1. m. Poder revocatorio del voto cuando éste se ha
vuelto inservible mediante grave acción u omisión del gobernante que dispuso de
él.
2. m. Sinestesia definitiva a través de la cual un
pueblo espera ver atendidas sus demandas.
3. m. Instrumento mediador entre el hartazgo y el
resultado.
~ callejero.
1. m. Terror del déspota.
lunes, 13 de enero de 2014
Churchills (2)
«No me ha quedado claro. ¿Es estrictamente necesario
condecorar a los hindúes?».
Winston
Churchill.
sábado, 11 de enero de 2014
Ceguera
Siempre que estaba usted cerca el Sol brillaba mucho
más fuerte que de costumbre. Por eso las memorias que compartimos los dos y los
recuerdos que usted con frecuencia tanto gusta de visitar me resultan
deslumbrantes e imposibles de mirar.
Así que me cegó la memoria. Todas las memorias. Cada
recuerdo.
Brillaba usted, ¿sabe?
jueves, 9 de enero de 2014
Churchills (1)
«Los defraudadores fiscales del futuro se llamarán a sí mismos duques».
Winston
Churchill.
martes, 7 de enero de 2014
Intrahistoria (XIX): La imputación de la infanta Cristina
Apasionados de la lectura y especialmente de los
clásicos, se llamaban, cuando a mí no me resultaron más que sádicos retorcidos
y demagogos. Al fin y al cabo, dijeron para justificar por qué querían
desenterrar a Rubén Darío (que por fortuna duerme aún ajeno a tanta tontería
insana), queremos que el maestro sepa por qué está triste la princesa.

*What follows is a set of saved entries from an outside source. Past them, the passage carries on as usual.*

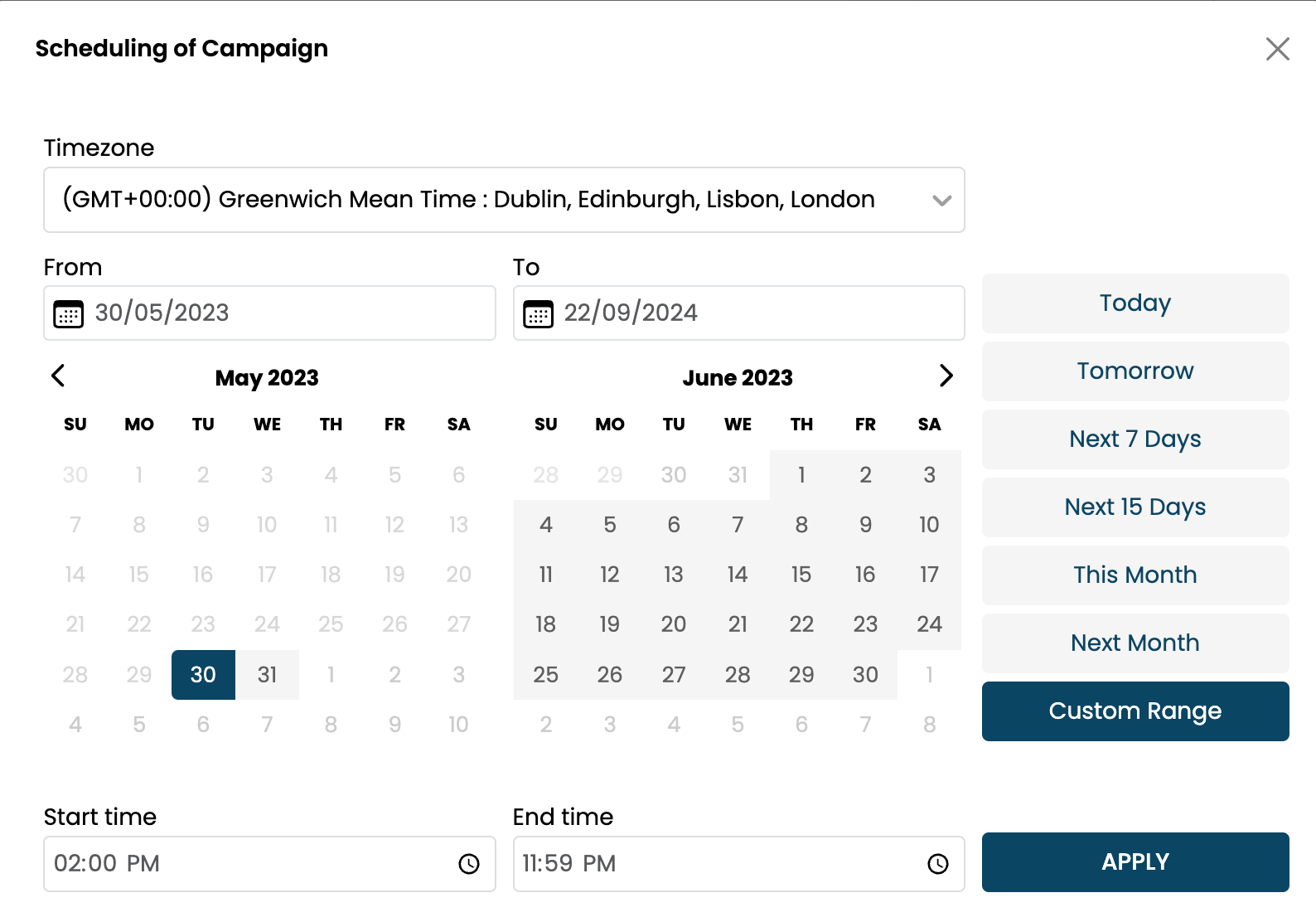Pick the Next 15 Days range
This screenshot has width=1316, height=917.
1135,507
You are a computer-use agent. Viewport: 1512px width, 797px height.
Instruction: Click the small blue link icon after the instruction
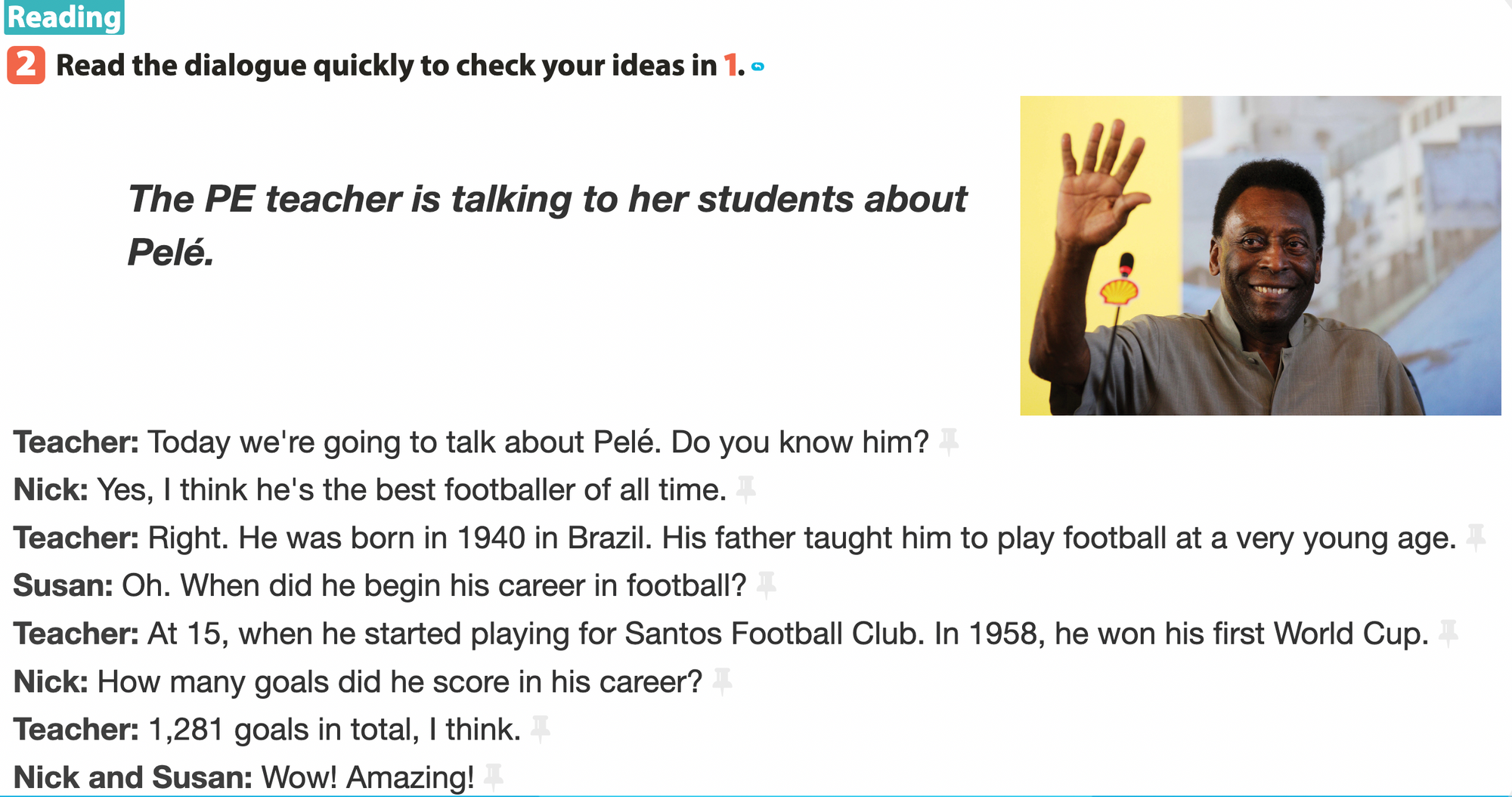tap(758, 67)
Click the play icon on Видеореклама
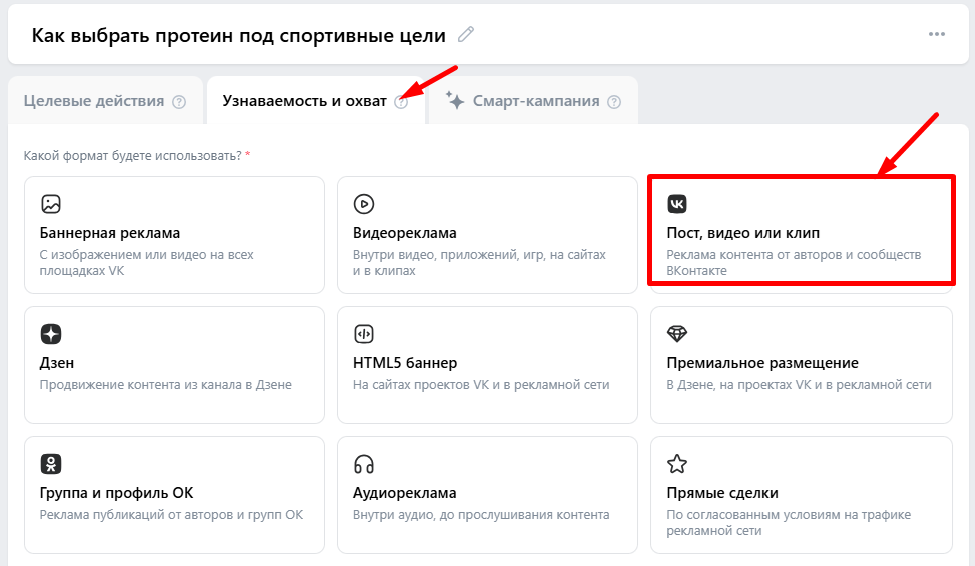Image resolution: width=975 pixels, height=566 pixels. [x=364, y=204]

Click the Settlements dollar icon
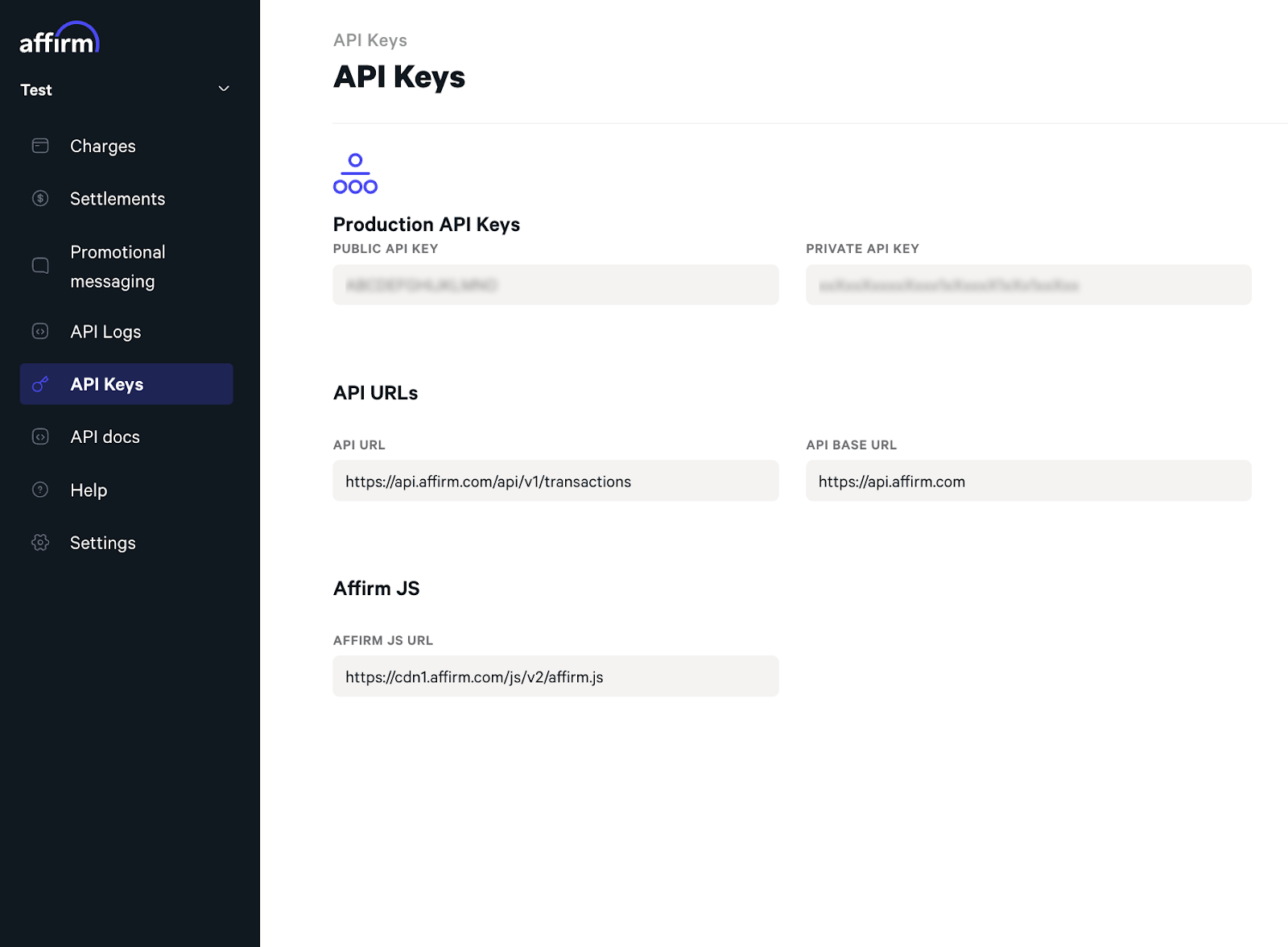[x=40, y=199]
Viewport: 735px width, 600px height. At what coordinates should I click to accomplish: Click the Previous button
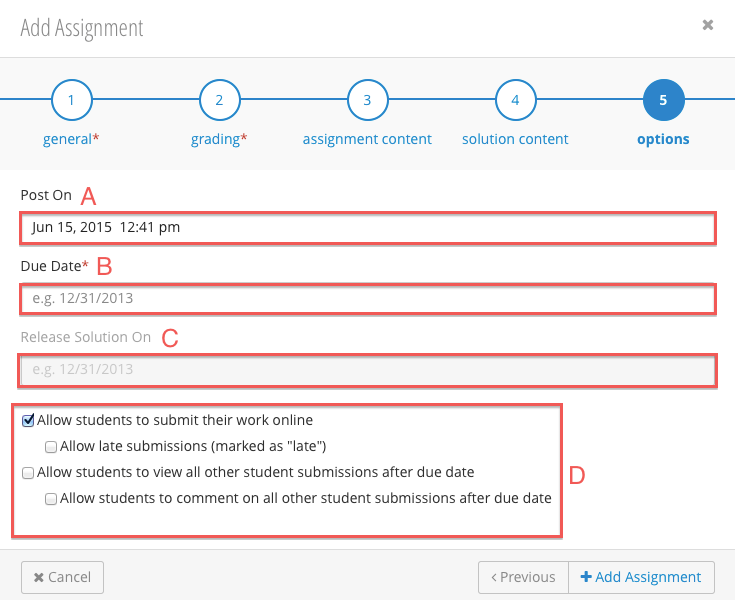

Sonrieron mucho. Esos sofistas.
lunes, 6 de enero de 2014
A presión
El psiquiatra, principalmente, quiso saber por qué, e
insistió mucho en ello. Por qué retorcía los cuellos de sus víctimas de esa
manera o, más bien, por qué lo hacía tantas veces, con tantas vueltas y con
tanta saña.
Respondió con mucha sinceridad que no sabía o no
estaba seguro de saber, aunque comentó que solía venirle a la cabeza un
recuerdo infantil que, enterrado, había sobrevivido a la devastación que horas
de cultura televisiva habían provocado en su memoria. Que su padre, cuando era
solo un niño, le recordaba con bastante frecuencia que cerrara con fuerza las
botellas de refrescos para que no perdieran el gas.